Results: Mice with LLC-MARCKS tumors had an increase in median survival time compared to LLC-Ctrl tumors (31 days vs. 26 days) and a trend toward increase survival (p=0.058). While collecting lungs, it was grossly apparent that mice with LLC-Ctrl tumors had greater tumor burden and signs of disease, such as bloody exudates, compared to mice with LLC-MARCKS tumors. H & E staining confirmed that LLC-Ctrl tumors had higher tumor burden then LLC-MARCKS tumors. Flow cytometry identified a decrease in F4/80+ macrophages (p<0.05) and neutrophils (p<0.05) in LLC-MARCKS cells compared to LLC-Ctrl. There was no difference in MDSC, DC subpopulations, CD4 T-cells, CD8 T-cells, B-cells, or T-regs.
Conclusion: MARCKS expression in the murine lung cancer LLC cell line prolonged survival while also decreasing F4/80+ macrophages and neutrophils in the tumor microenvironment.

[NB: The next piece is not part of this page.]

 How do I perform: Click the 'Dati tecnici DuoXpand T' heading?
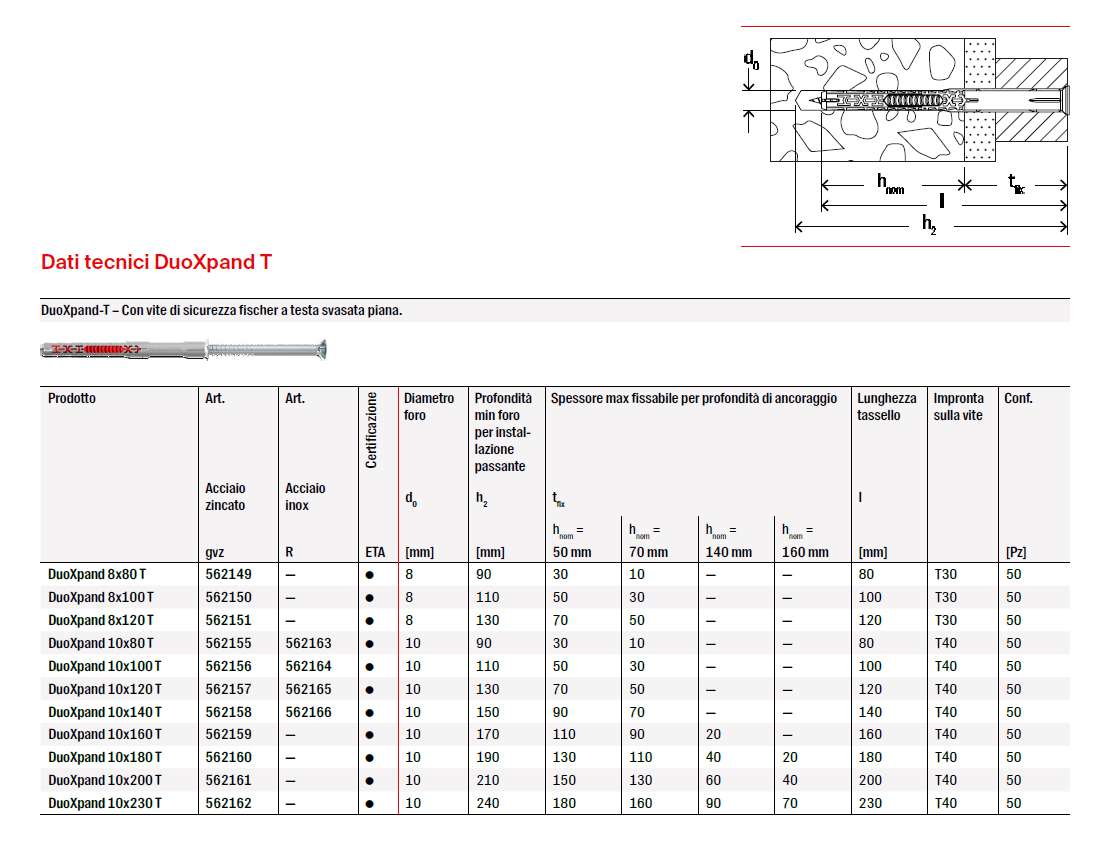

Citation Format: Timothy D. Rohrbach, Travis D. Hull, John S. Jarboe, Nicholas Eustace, Yong Wang, Jessy S. Deshane, Christopher D. Willey. Myristoylated alanine rich C-kinase substrate (MARCKS) expression in lung cancer cells influences immune cell populations in tumor microenvironment in murine models. [abstract]. In: Proceedings of the AACR Special Conference: Tumor Immunology and Immunotherapy: A New Chapter; December 1-4, 2014; Orlando, FL. Philadelphia (PA): AACR; Cancer Immunol Res 2015;3(10 Suppl):Abstract nr A87.